GNOME Bugzilla – Bug 629945
GDBus deadlock in g_bus_get_sync()
Last modified: 2011-03-30 07:02:30 UTC
The problem from bug 627724 that was worked around in commit 0b74058f is still happening. I got a spin (with 100% CPU) on the /gdbus/connection/filter test while distchecking today.
+ Trace 223766
Ugh, need stack traces from all stacks I'm afraid - the trace in comment 0 doesn't show what's racing against what....
s/all stacks/all threads/ ...
(additionally, should really used a condition variable instead of busy-waiting)
i've seen very many crashes from this particular test executable, including a segfault inside libc's malloc(). i think some heap corruption could be to blame for all of this. meanwhile, i got another deadlock. here's two more backtraces from the same test executable. it appears that this happens inside of the fork() when creating the session bus: desrt 6328 0.0 0.0 105452 2504 pts/10 Sl+ 11:52 0:00 | \_ /home/desrt/code/glib/gio/tests/.libs/lt-gdbus-connection desrt 6343 0.0 0.0 29560 480 pts/10 S+ 11:52 0:00 | \_ /home/desrt/code/glib/gio/tests/.libs/lt-gdbus-connection procss 6328 trace:
+ Trace 223862
Thread 2 (Thread 0x7f61155f1710 (LWP 6347))
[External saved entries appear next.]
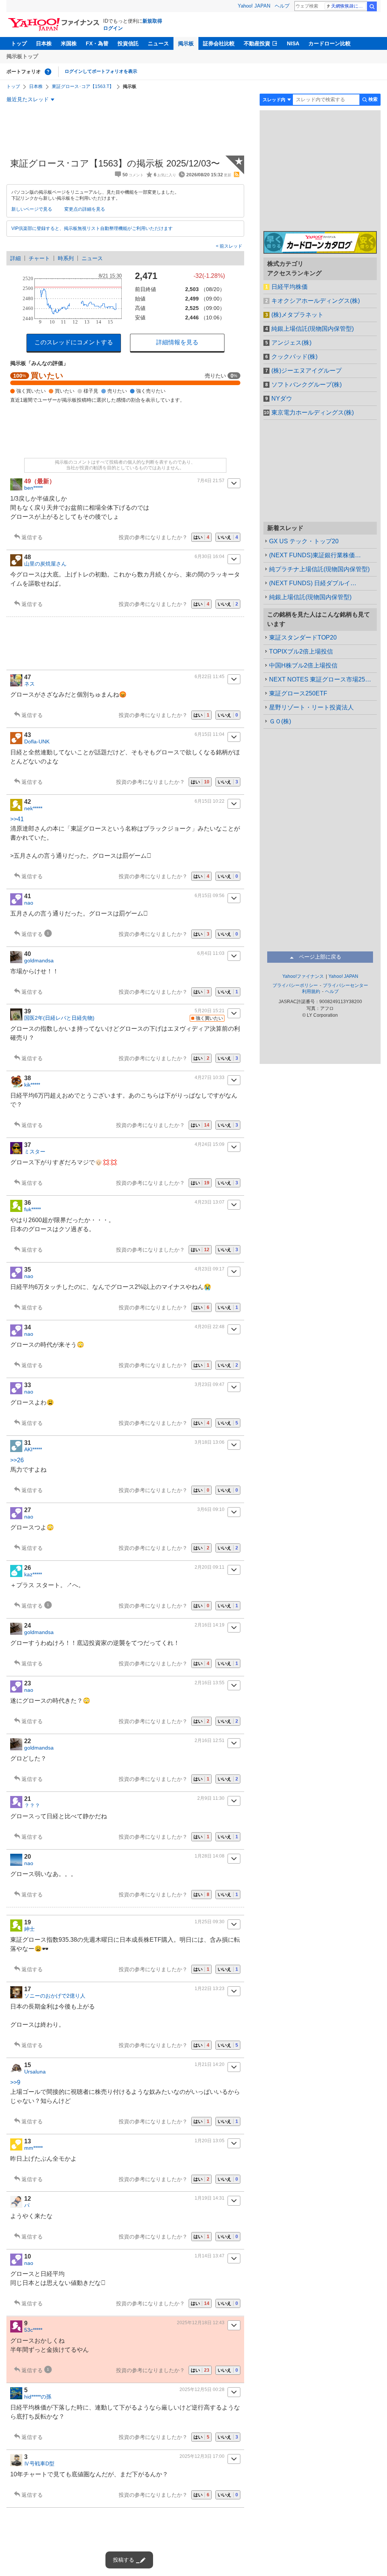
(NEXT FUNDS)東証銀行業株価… (315, 555)
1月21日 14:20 (209, 2064)
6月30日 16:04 (209, 556)
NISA (293, 43)
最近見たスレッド (27, 99)
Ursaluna (35, 2071)
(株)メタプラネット (297, 314)
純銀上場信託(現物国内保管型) (312, 328)
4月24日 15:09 (209, 1144)
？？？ (32, 1805)
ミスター (34, 1151)
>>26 (17, 1460)
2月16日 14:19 (209, 1625)
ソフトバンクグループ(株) (306, 384)
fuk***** (32, 1209)
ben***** (33, 487)
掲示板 (186, 43)
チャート (39, 258)
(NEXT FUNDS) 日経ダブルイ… (312, 583)
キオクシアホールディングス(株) (315, 301)
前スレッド (230, 246)
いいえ (228, 537)
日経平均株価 (289, 287)
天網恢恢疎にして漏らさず (348, 6)
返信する (32, 537)
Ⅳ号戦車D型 (39, 2463)
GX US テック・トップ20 (304, 541)
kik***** (32, 1084)
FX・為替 (97, 43)
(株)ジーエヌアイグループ (306, 370)
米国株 (69, 43)
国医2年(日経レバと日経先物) (59, 1018)
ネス (29, 683)
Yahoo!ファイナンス (303, 976)
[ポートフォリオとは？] (48, 72)
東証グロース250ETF (298, 693)
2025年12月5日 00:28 (202, 2389)
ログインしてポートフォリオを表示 (101, 71)
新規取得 (152, 21)
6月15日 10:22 (209, 801)
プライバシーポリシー (295, 985)
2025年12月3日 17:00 (202, 2456)
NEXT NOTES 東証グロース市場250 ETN (323, 679)
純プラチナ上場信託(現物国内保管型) (319, 569)
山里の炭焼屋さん (45, 563)
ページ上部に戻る (320, 957)
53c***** (33, 2329)
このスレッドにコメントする (73, 342)
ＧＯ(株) (280, 721)
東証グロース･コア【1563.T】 (83, 86)
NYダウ (281, 398)
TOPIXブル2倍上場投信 (301, 651)
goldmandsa (39, 960)
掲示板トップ (22, 56)
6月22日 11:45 (209, 676)
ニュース (158, 43)
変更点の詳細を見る (84, 209)
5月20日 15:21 (209, 1010)
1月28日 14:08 (209, 1856)
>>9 (15, 2082)
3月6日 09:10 (210, 1509)
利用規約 (311, 991)
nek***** (33, 808)
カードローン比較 (329, 43)
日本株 (44, 43)
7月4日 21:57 (210, 480)
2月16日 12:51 (209, 1740)
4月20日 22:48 (209, 1326)
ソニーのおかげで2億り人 (54, 1995)
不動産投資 (257, 43)
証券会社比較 (219, 43)
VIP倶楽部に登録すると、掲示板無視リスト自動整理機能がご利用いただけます (92, 228)
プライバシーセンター (345, 985)
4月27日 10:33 (209, 1077)
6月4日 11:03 (210, 953)
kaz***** (33, 1574)
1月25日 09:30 (209, 1921)
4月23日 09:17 (209, 1269)
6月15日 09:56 (209, 895)
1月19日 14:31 (209, 2198)
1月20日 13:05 (209, 2140)
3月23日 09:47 (209, 1384)
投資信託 (128, 43)
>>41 (17, 819)
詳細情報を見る (177, 342)
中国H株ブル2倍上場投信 (303, 665)
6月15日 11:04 (209, 734)
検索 (372, 6)
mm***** (33, 2148)
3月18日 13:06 (209, 1442)
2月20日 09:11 (209, 1567)
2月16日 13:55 (209, 1682)
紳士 (29, 1929)
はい (201, 537)
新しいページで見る (31, 209)
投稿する (123, 2560)
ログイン (113, 28)
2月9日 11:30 (210, 1798)
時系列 (66, 258)
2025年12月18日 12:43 (200, 2322)
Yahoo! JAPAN (254, 6)
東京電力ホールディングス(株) (312, 412)
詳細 (15, 258)
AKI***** (33, 1449)
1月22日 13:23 (209, 1988)
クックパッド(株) (294, 356)
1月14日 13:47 (209, 2255)
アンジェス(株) (291, 342)
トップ (19, 43)
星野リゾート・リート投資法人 (311, 707)
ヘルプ (282, 6)
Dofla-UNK (37, 741)
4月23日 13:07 (209, 1202)
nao (28, 902)
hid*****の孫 (37, 2396)
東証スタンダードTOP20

Should be fixed with http://git.gnome.org/browse/glib/commit/?id=f0b04acfd31b768151a88db3f8d3347f55b2a7b3 The root problem fixed by this commit was that the worker would issue callbacks on an already finalized connection. This wouldn't happen very often, in fact only sporadically. I can now run ./gdbus-connection in a continuous loop without any problems, like this $ while true; do .libs/lt-gdbus-connection || break; done Btw, note that the slow tests (/gdbus/connection/{flush,large_message}) are now in ./gdbus-connection-slow as per commit this commit http://git.gnome.org/browse/glib/commit/?id=1f6a9f1e2d2ebc5f37e7c526344d7aa26cee148d I'm still seeing a few (and extremely very rare) failures such as /gdbus/connection/basic: OK /gdbus/connection/life-cycle: ** ERROR:gdbus-connection.c:223:test_connection_life_cycle: assertion failed: (!quit_mainloop_fired) cleaning up bus with pid 21794 Aborted (core dumped) which I'm investigating right now... (I think this one is due to the test using a 1sec timeout - might not be enough...).
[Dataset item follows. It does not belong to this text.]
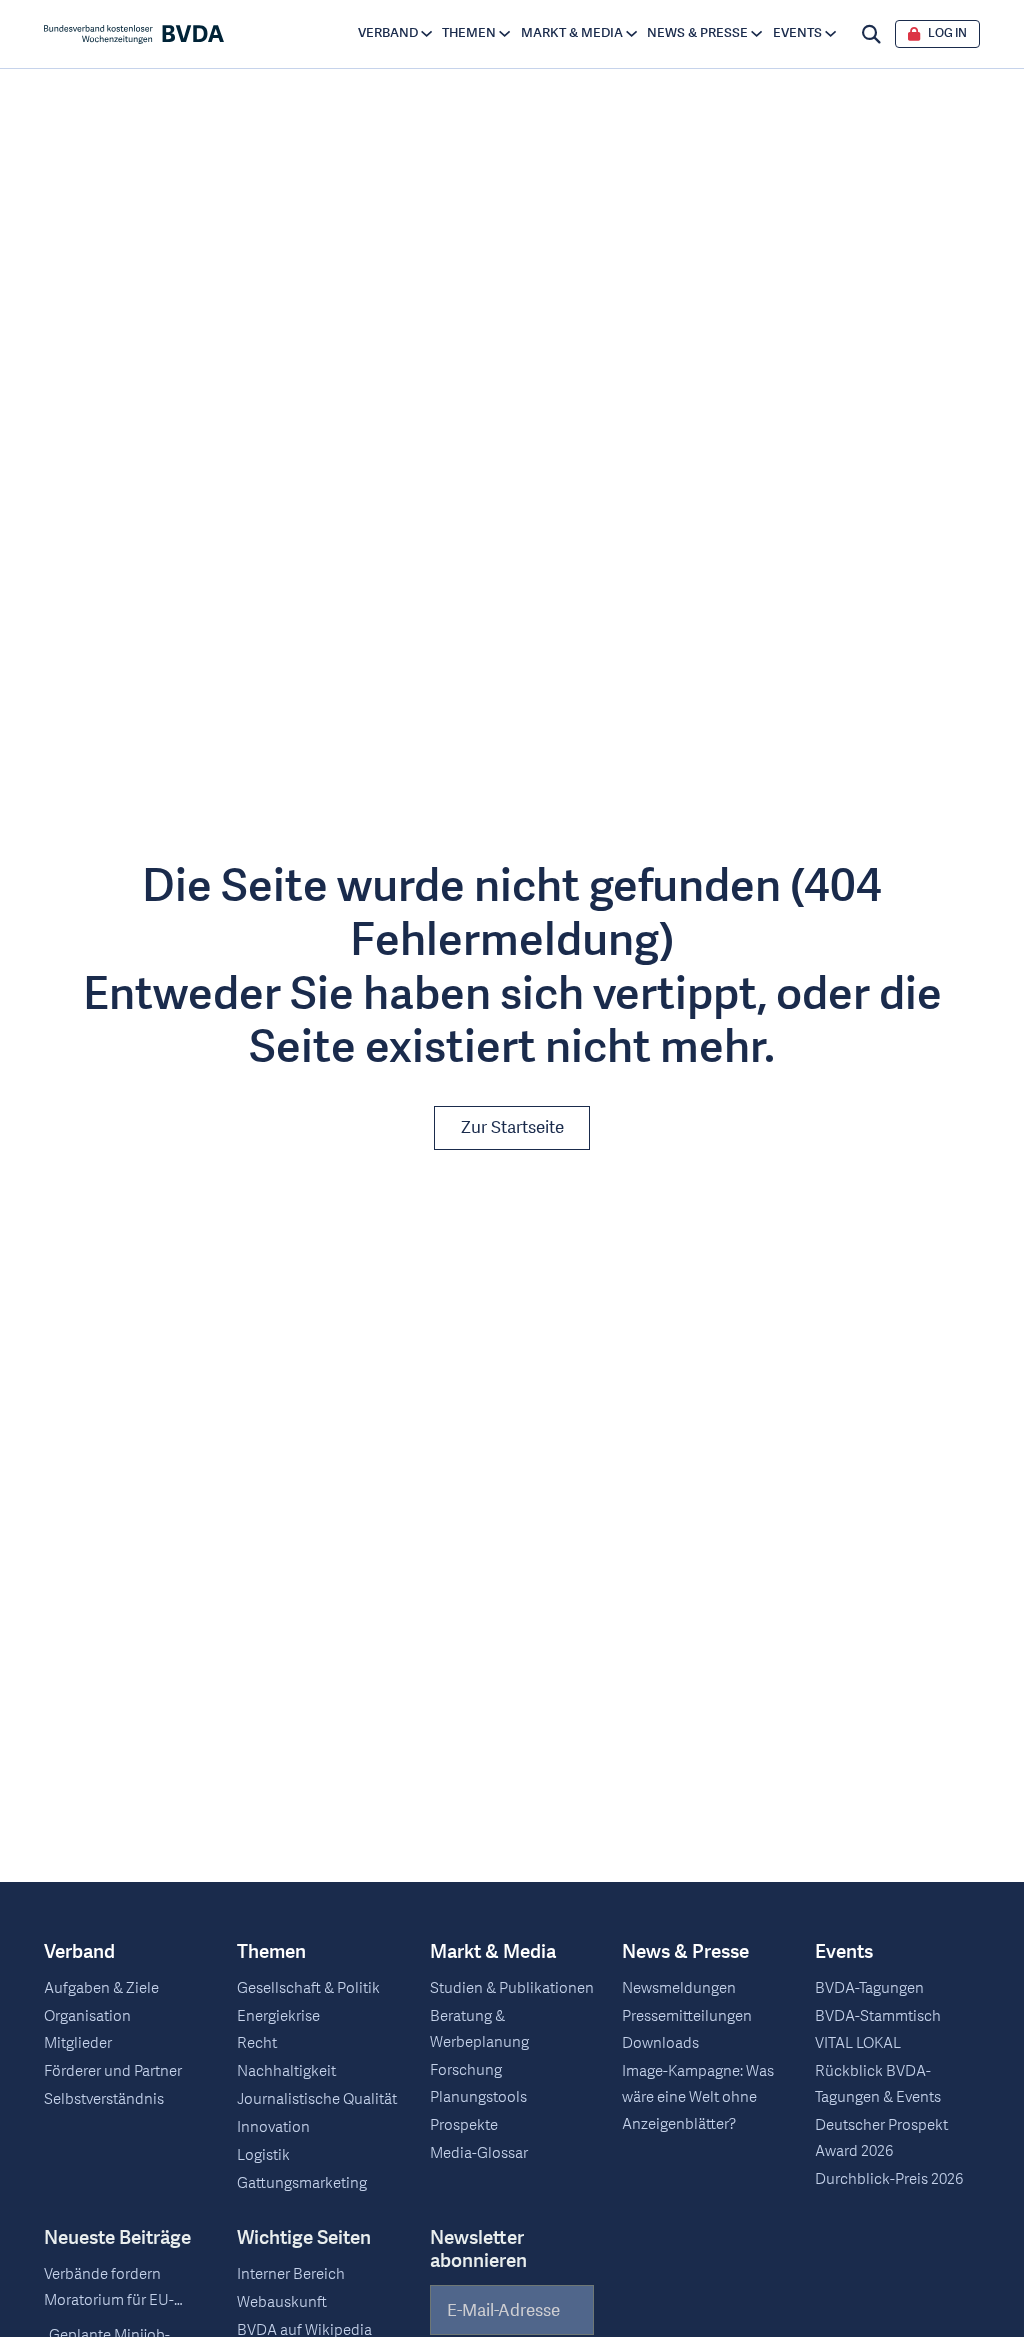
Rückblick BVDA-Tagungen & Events (878, 2084)
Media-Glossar (479, 2153)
(In reply to comment #5) > I'm still seeing a few (and extremely very rare) failures such as > > /gdbus/connection/basic: OK > /gdbus/connection/life-cycle: ** > ERROR:gdbus-connection.c:223:test_connection_life_cycle: assertion failed: > (!quit_mainloop_fired) > cleaning up bus with pid 21794 > Aborted (core dumped) > > which I'm investigating right now... (I think this one is due to the test using > a 1sec timeout - might not be enough...). Yup, this was easily reproducible by me restarting a google-chrome instance loaded with many tabs. I've now bumped the timeouts to 30 seconds and all is good: http://git.gnome.org/browse/glib/commit/?id=71b1d738e2c0fe900b6bb6672aa464ce74b489b3
Closing this bug for now since it's extremely likely that the lockups was caused by memory corruption caused by GDBusWorker callbacks for already finalized GDBusConnection.
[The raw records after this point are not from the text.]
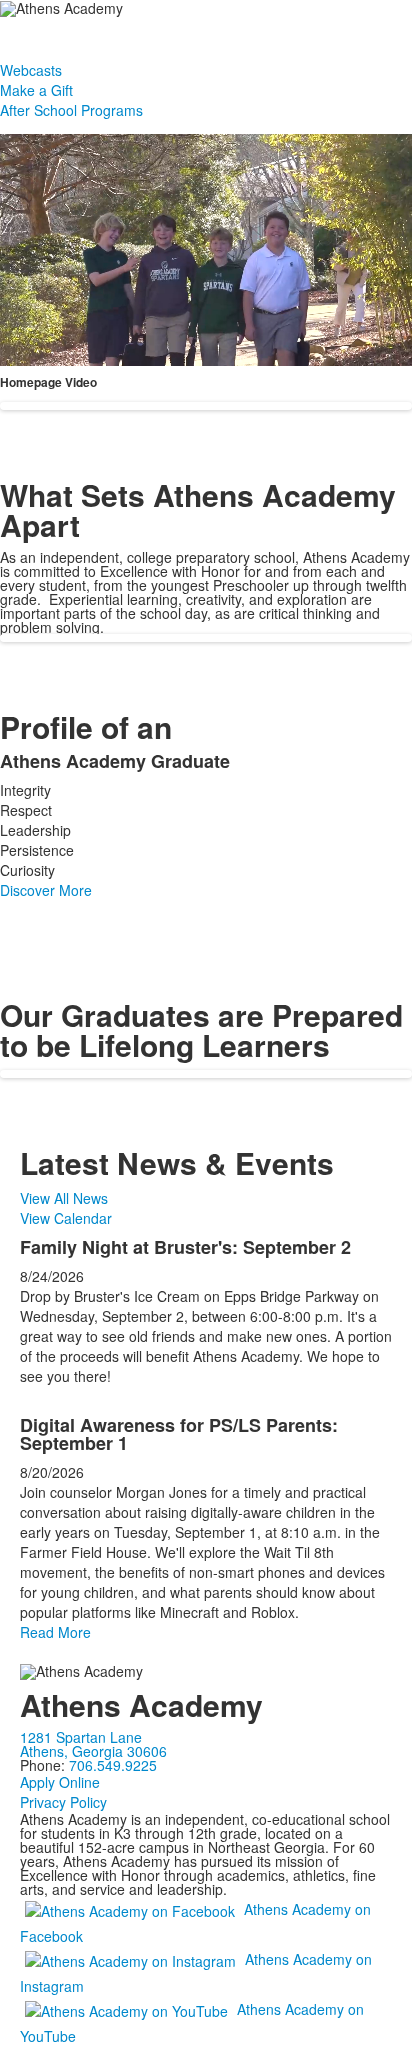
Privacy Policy (63, 1802)
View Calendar (66, 1218)
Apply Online (60, 1782)
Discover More (46, 890)
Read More (55, 1632)
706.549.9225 (113, 1765)
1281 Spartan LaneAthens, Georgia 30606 (93, 1744)
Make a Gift (36, 90)
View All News (64, 1198)
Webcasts (31, 70)
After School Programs (71, 110)
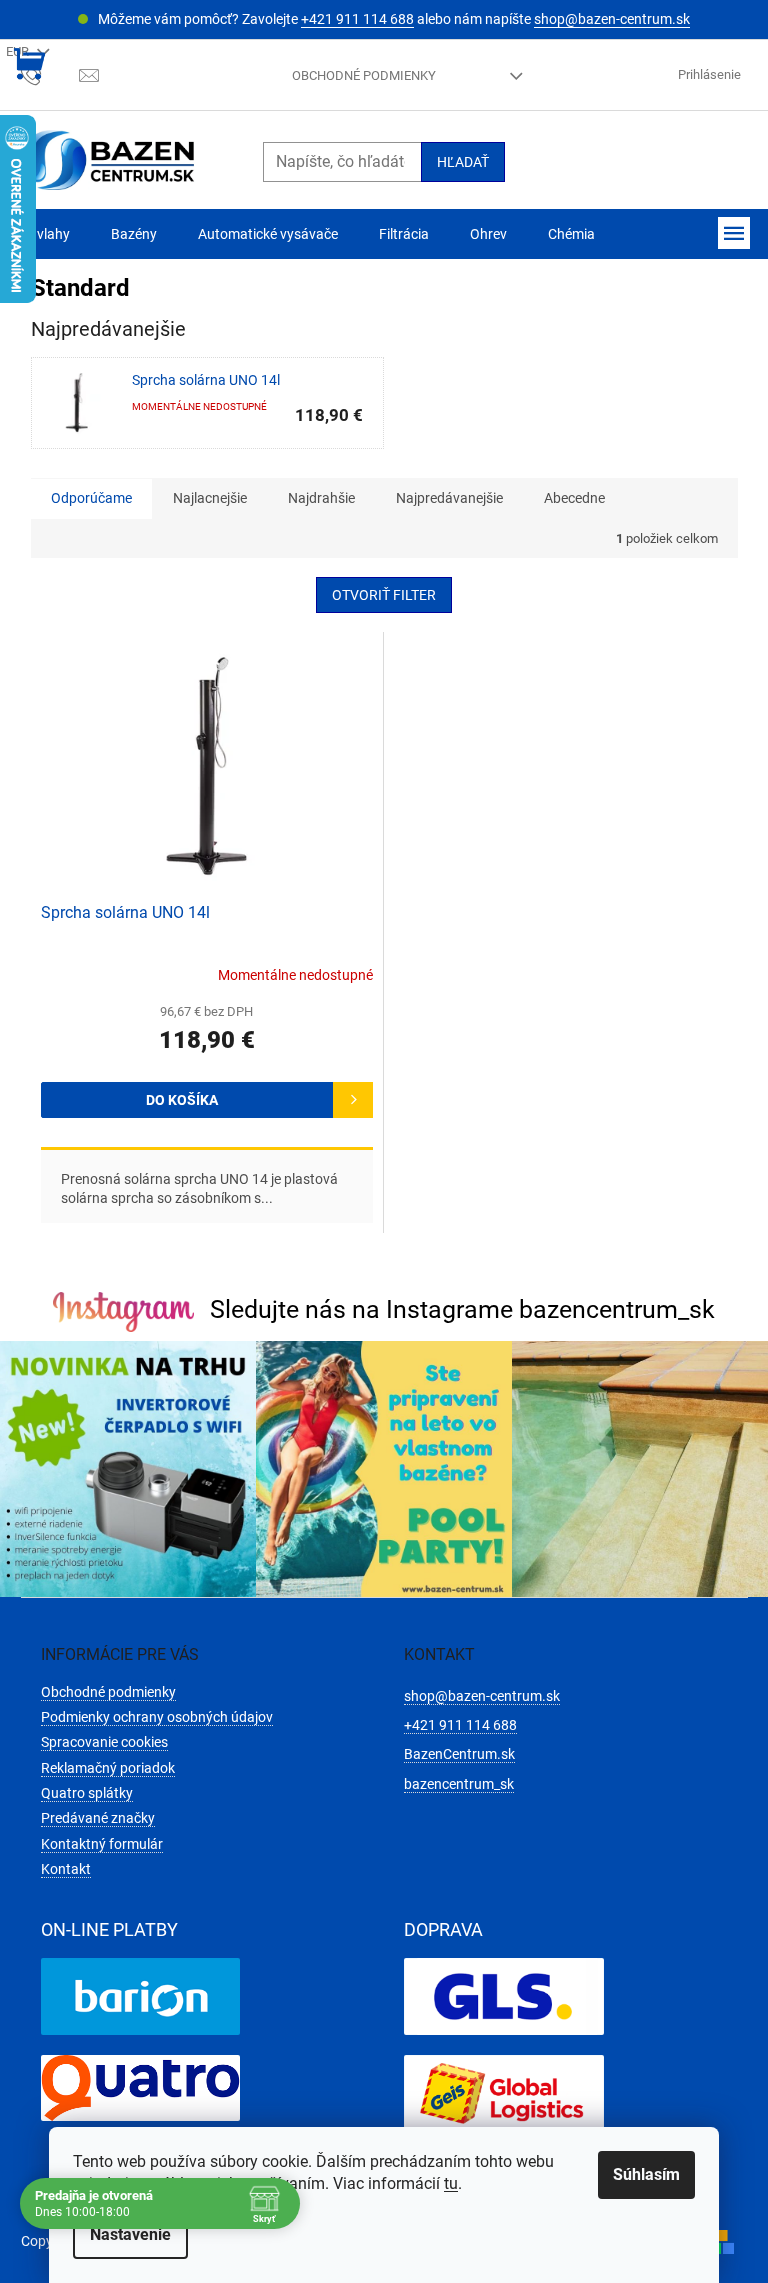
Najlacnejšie (210, 498)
(In reply to comment #5) > I'm still seeing a few (and extremely very rare) failures such as > > /gdbus/connection/basic: OK > /gdbus/connection/life-cycle: ** > ERROR:gdbus-connection.c:223:test_connection_life_cycle: assertion failed: > (!quit_mainloop_fired) > cleaning up bus with pid 21794 > Aborted (core dumped) > > which I'm investigating right now... (I think this one is due to the test using > a 1sec timeout - might not be enough...). Actually this one was because we didn't invoke the GDestroyNotify in the correct context... basically, the test variables could be set while the loop was _not_ running.. so mainloop_quit() on the non-running loop would do nothing.. so we'd end up timing out.. this is of course rare, but it did happen 1 in 1000 or 10000 runs.. see http://git.gnome.org/browse/glib/commit/?id=7036415cc1a32bbd9cc08e516196dbd704f8b5eb for the fix.
*** Bug 637376 has been marked as a duplicate of this bug. ***